Dans le même temps, Gérard Depardieu continue à enchaîner les tournages en France : cette année, il sera à l’affiche de pas moins de quatre films. Cependant, peu de ses prestations récentes ont été acclamées avec la même ferveur que ses précédents rôles, notamment dans Les Valseuses, film culte sorti en 1974, ou Le Dernier Métro, sorti en 1980.

Un rapport à la liberté quasi unique

Aujourd’hui, on ne compte plus les récits de tournages interrompus par les appels de ses associés. Car l’acteur est engagé dans de nombreuses activités telles que la publicité, la viticulture, l’immobilier, la restauration et, jusqu’à récemment, une poissonnerie parisienne. “Je ne le comprends pas, regrette son frère. C’est quelqu’un d’imprévisible, […] il peut devenir provocateur.”

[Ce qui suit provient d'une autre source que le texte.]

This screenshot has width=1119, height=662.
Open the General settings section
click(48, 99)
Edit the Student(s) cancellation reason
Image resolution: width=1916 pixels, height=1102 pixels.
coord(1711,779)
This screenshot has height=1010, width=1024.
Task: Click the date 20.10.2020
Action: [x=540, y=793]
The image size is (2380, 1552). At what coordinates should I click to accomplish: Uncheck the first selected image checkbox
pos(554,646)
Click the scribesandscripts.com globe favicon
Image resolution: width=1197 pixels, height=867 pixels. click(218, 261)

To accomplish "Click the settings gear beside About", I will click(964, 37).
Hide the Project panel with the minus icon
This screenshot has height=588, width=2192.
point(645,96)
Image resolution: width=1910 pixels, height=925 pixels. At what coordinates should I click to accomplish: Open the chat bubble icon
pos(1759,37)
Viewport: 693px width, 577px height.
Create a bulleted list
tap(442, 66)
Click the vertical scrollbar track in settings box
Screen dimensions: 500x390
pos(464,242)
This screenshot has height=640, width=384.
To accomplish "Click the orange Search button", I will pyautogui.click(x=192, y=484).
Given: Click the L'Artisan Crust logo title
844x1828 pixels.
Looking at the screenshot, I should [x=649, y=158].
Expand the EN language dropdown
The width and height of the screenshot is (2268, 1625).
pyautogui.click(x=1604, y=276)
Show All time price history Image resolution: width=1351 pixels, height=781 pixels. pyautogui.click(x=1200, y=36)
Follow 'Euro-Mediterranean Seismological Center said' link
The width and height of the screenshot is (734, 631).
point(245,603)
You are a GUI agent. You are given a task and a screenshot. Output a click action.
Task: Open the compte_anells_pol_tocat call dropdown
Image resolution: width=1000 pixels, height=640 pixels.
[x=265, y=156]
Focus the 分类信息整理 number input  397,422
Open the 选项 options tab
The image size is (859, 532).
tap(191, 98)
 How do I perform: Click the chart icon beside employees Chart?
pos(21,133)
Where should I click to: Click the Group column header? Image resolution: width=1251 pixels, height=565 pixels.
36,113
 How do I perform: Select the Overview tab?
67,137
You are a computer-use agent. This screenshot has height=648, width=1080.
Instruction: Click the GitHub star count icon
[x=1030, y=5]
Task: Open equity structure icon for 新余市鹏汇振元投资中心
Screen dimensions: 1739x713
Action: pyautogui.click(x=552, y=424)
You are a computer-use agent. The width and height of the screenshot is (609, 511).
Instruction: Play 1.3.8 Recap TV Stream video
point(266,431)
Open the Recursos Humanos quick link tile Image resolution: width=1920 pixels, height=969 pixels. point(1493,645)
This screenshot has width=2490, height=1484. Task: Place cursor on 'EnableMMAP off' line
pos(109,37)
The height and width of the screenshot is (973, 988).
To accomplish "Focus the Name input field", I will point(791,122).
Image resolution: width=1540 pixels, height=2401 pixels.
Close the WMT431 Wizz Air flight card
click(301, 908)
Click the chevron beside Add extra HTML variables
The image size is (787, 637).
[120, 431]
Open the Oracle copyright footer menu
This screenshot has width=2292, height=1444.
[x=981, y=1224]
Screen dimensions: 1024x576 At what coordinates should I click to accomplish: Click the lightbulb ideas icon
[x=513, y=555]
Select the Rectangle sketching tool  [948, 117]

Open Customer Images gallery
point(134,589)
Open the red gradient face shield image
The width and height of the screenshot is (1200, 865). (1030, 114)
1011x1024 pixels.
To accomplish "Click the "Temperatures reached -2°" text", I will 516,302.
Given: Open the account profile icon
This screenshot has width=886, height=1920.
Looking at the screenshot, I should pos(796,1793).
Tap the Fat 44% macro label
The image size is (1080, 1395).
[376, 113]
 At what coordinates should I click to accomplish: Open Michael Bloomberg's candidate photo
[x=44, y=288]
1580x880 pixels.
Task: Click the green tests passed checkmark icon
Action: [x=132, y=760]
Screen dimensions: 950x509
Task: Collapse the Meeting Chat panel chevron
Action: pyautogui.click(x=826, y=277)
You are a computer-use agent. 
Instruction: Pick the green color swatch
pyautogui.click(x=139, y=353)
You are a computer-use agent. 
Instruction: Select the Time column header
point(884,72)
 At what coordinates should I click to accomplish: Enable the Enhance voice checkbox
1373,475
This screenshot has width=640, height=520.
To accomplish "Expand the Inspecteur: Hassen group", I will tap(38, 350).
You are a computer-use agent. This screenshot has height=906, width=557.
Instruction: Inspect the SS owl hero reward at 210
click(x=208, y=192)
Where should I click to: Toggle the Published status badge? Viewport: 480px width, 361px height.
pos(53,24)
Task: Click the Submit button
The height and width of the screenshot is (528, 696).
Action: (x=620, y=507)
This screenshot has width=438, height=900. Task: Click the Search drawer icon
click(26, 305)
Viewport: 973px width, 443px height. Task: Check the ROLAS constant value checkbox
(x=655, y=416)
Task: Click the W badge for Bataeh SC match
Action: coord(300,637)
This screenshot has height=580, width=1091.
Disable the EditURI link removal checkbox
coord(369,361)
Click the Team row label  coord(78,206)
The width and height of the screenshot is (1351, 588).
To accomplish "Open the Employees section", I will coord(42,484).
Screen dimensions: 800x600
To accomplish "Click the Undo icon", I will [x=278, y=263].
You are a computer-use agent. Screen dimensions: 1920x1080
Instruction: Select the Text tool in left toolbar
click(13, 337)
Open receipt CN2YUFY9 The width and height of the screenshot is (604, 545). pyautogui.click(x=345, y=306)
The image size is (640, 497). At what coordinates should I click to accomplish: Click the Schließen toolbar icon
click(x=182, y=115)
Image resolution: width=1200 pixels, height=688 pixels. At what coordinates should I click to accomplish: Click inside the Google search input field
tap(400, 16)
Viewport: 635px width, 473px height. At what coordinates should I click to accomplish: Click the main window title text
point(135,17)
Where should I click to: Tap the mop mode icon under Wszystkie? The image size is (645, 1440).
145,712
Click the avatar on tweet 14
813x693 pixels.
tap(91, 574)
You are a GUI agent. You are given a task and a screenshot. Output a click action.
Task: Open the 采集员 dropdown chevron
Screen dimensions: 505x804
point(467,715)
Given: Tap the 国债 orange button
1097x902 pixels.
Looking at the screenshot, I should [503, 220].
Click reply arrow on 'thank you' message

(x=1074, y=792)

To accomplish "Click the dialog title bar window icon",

Le père de Gérard Depardieu était ouvrier dans une tôlerie, illettré et porté sur la boisson. Sa mère était femme de ménage. Il a grandi au sein d’une fratrie de cinq enfants, dans la pauvreté, et avec une grande liberté. “Il est l’enfant de parents qui ne lui interdisaient rien, explique Gérard Miller, un célèbre psychanalyste qui a produit un film sur l’acteur en 2017. Il a un rapport à la liberté comme sans doute quasiment personne dans sa génération n’a pu en bénéficier.”

Le plaisir d’indigner

Il y a une dizaine d’années, Gérard Depardieu se vantait de son succès auprès des femmes. “Je ne cours plus après les jolies petites choses, disait-il, ce sont elles qui me courent après.” À l’époque, ce genre de remarques déclenchait des sourires entendus chez les Français, qui se félicitaient d’être immunisés contre la pruderie anglo-saxonne. Aujourd’hui, alors que des accusations de viol et d’agression sexuelle font les gros titres presque chaque semaine, les certitudes des Français vacillent, et la grivoiserie de Depardieu sonne de plus en plus faux.

Si l’on en croit certains de ses proches, l’acteur pourrait cependant prendre un certain plaisir pervers à provoquer l’indignation. Ses amis et certains experts s’accordent à dire que l’acteur montre des tendances autodestructrices depuis la mort de son fils, Guillaume, emporté par une pneumonie en 2008, à l’âge de 37 ans, après une vie agitée, marquée par la drogue et la prison.

D’après le critique de cinéma Bruno Cras, Gérard Depardieu se montre depuis lors de plus en plus insensible aux sentiments de ceux qui l’entourent. Il semble même souvent éprouver une certaine satisfaction à les contrarier. “Je pense qu’il est rattrapé par les démons de son enfance”, conclut Bruno Cras.